Die ersten Rückführungen aus Griechenland erfolgten bereits am Morgen des  4. April. Laut Presseberichten brachte eine Fähre Dutzende Menschen von der griechischen Insel Lesbos in die Türkei. Allerdings sind auch legal auf direktem Weg 32 syrische Flüchtlinge aus der Türkei am Flughafen in Hannover gelandet.
Pfarrer Andreas Lipsch, Interkultureller Beauftragter der EKHN beurteilt das Abkommen und verdeutlicht die Folgen: 

Aus meiner Sicht ist dieser „Pakt" ein bizarres Unternehmen, das die Genfer Flüchtlingskonvention und rechtsstaatliche Verfahren auszuhebeln droht.

Bizarr ist schon die Idee: Wer aus der Türkei nach Griechenland gelangt, soll künftig nach einem schnellen pro forma-Verfahren in die Türkei abgeschoben werden. Für jeden auf diese Weise abgeschobenen syrischen Staatsangehörigen möchte die EU dann einen syrischen Flüchtling aus der Türkei aufnehmen. Praktisch heißt das: Erst muss ein syrischer Schutzsuchender bei der Überfahrt über die Ägäis sein Leben riskiert haben und dann per Schnellverfahren zurückverfrachtet worden sein, damit ein Platz für einen anderen Schutzsuchenden aus Syrien entsteht. Insgesamt soll auch das nur bis zu einer Obergrenze von 72.000 Menschen gelten.

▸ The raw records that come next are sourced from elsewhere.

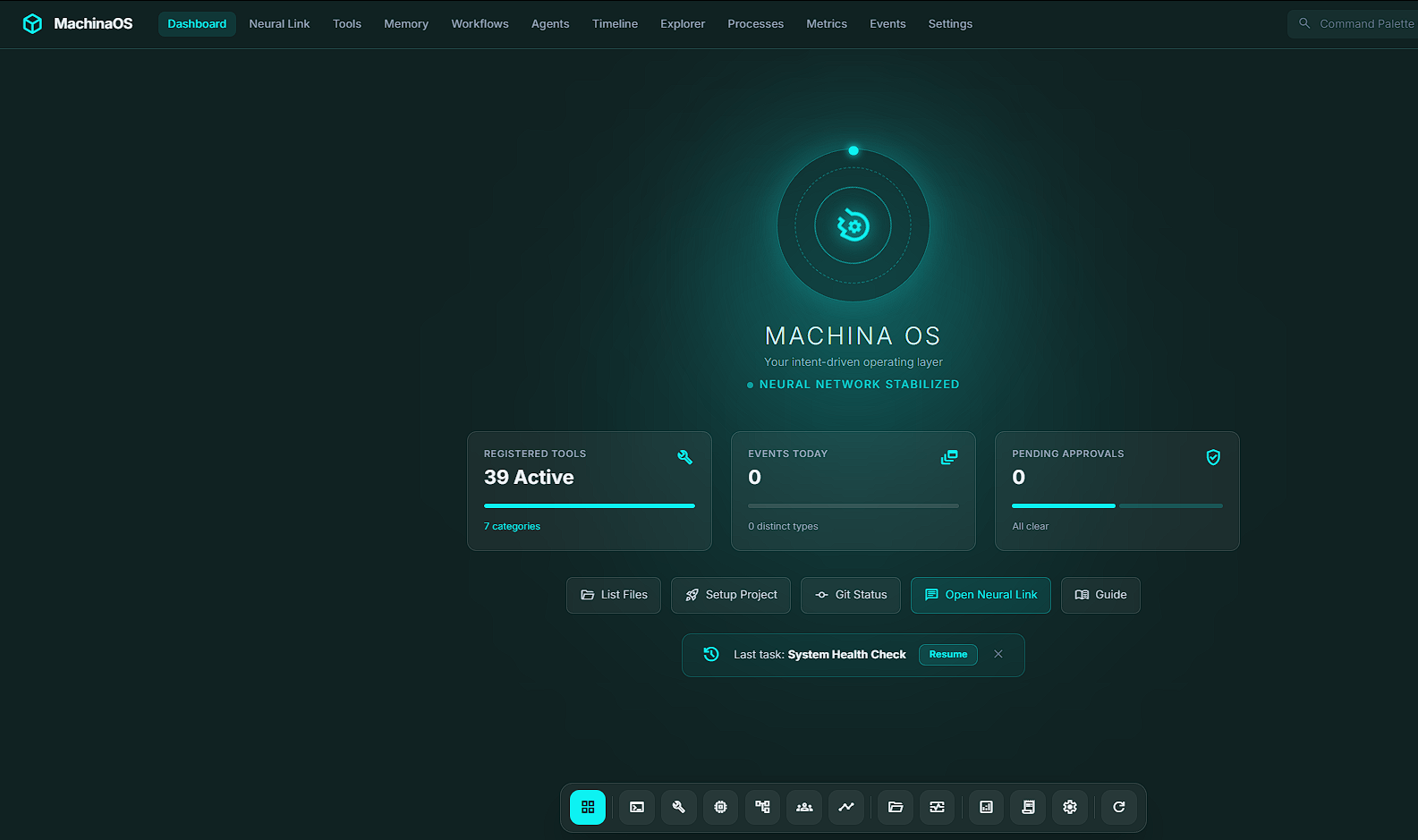The height and width of the screenshot is (840, 1418).
Task: Click the Git Status quick action
Action: pos(851,595)
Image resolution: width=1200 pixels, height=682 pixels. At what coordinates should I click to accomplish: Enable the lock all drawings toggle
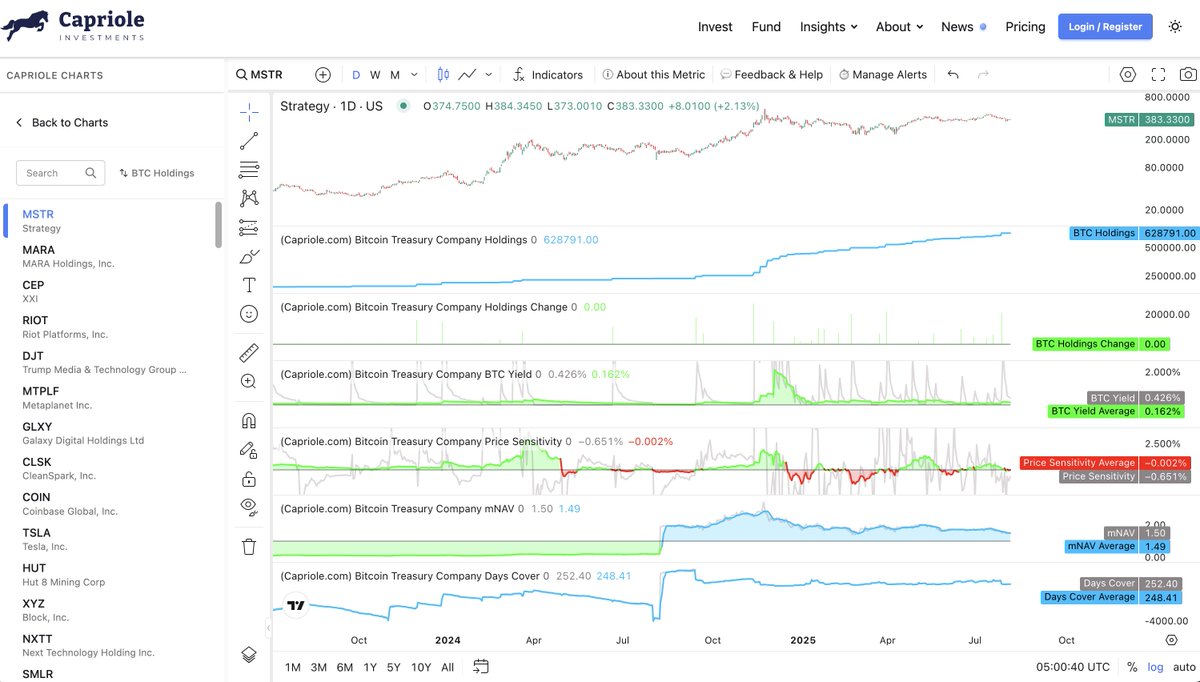pyautogui.click(x=249, y=478)
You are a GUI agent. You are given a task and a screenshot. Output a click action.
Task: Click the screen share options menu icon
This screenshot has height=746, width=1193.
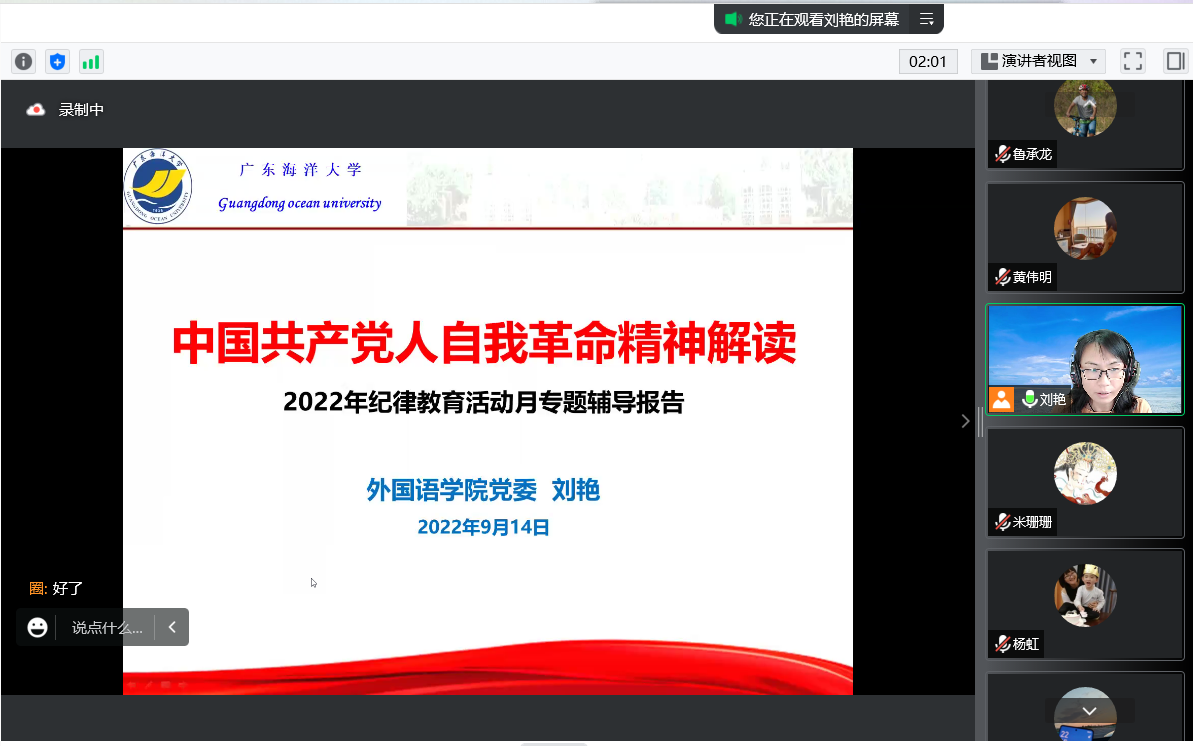pyautogui.click(x=926, y=19)
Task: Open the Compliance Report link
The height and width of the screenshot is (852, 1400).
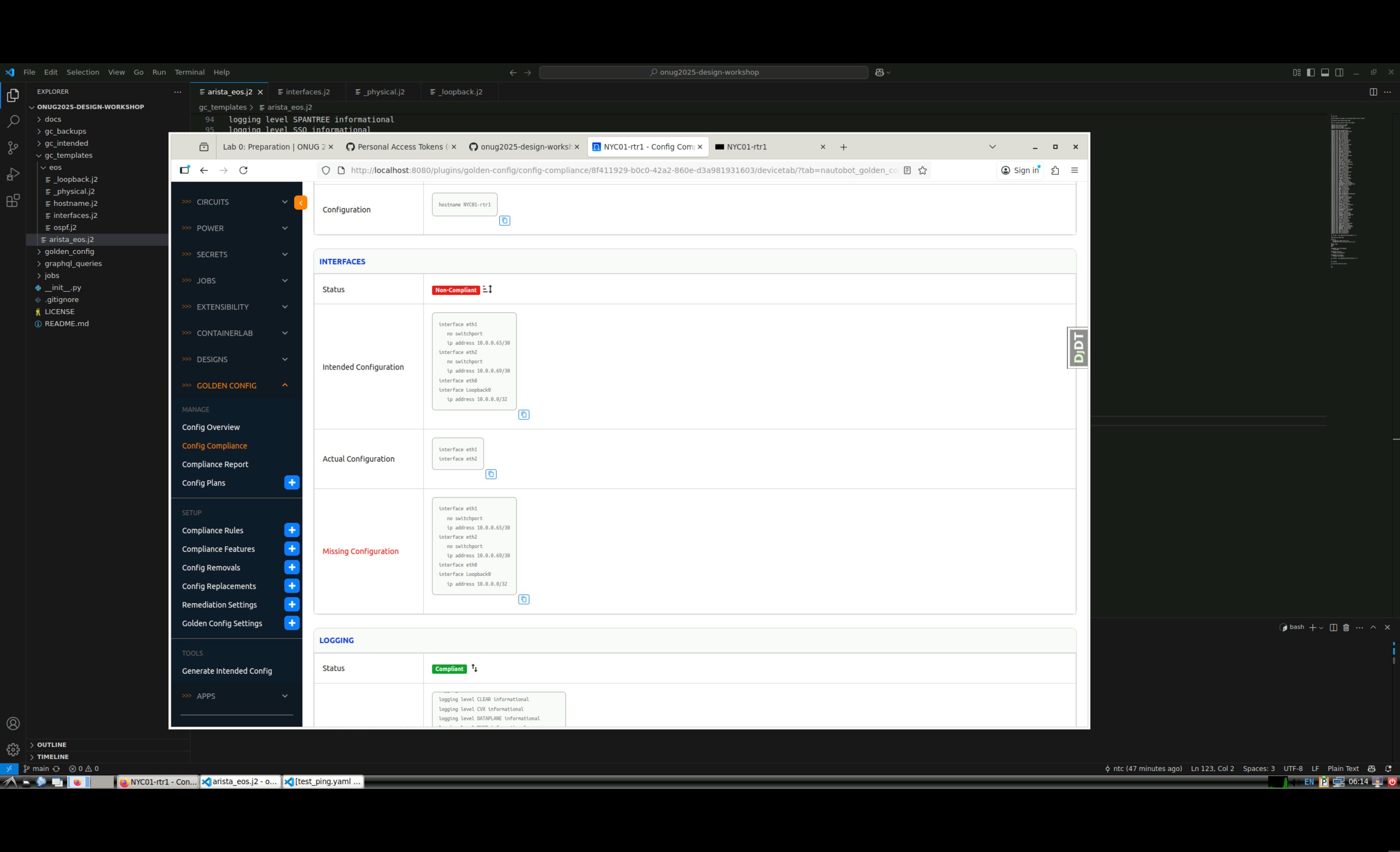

Dieser 1:1-Mechanismus gilt allerdings ausschließlich für syrische Flüchtlinge, er gilt ausdrücklich nicht für Schutzsuchende aus anderen Kriegs- und Krisengebieten wie dem Irak, Eritrea oder Afghanistan. Offenbar gelten Menschen aus diesen Herkunftsländern in der EU jetzt grundsätzlich als nicht mehr schutzbedürftig, und das angesichts der Tatsache, dass die Anerkennungsquote von afghanischen Asylsuchenden in Deutschland im vergangenen Jahr bei 77 Prozent lag! Mit diesem gegenseitigen Ausspielen von Flüchtlingsgruppen verabschiedet sich Europa vom individuellen Recht auf Asyl.

Der Menschenrechtskommissar des Europarates, Nils Muižnieks, hat das Ganze kürzlich als „schlicht illegal" bezeichnet. Dem schließe ich mich an: Die Türkei ist kein sicherer Drittstaat, in den Schutzsuchende abgeschoben werden könnten. Wer es trotzdem tut, hebelt die Prinzipien der Genfer Flüchtlingskonvention aus, die ein Ausweisungs- und Zurückweisungsverbot in Staaten vorsieht, in denen das Leben oder die Freiheit der Flüchtlinge bedroht ist. Die Türkei sichert diesen Schutz der Genfer Flüchtlingskonvention aber nur Flüchtlingen aus Europa zu, für Menschen aus Ländern wie Syrien, dem Irak oder Afghanistan gilt er dort nicht. Ein klares Indiz dafür sind die 30 afghanischen Flüchtlinge, die Amnesty International zufolge am Tag der Unterzeichnung des Abkommens von der Türkei nach Afghanistan abgeschoben wurden.

Die heute erfolgte erste Massenabschiebung von den griechischen Inseln in die Türkei lässt sich aus den genannten Gründen aus meiner Sicht durch nichts rechtfertigen. Sie ist schlicht rechtswidrig.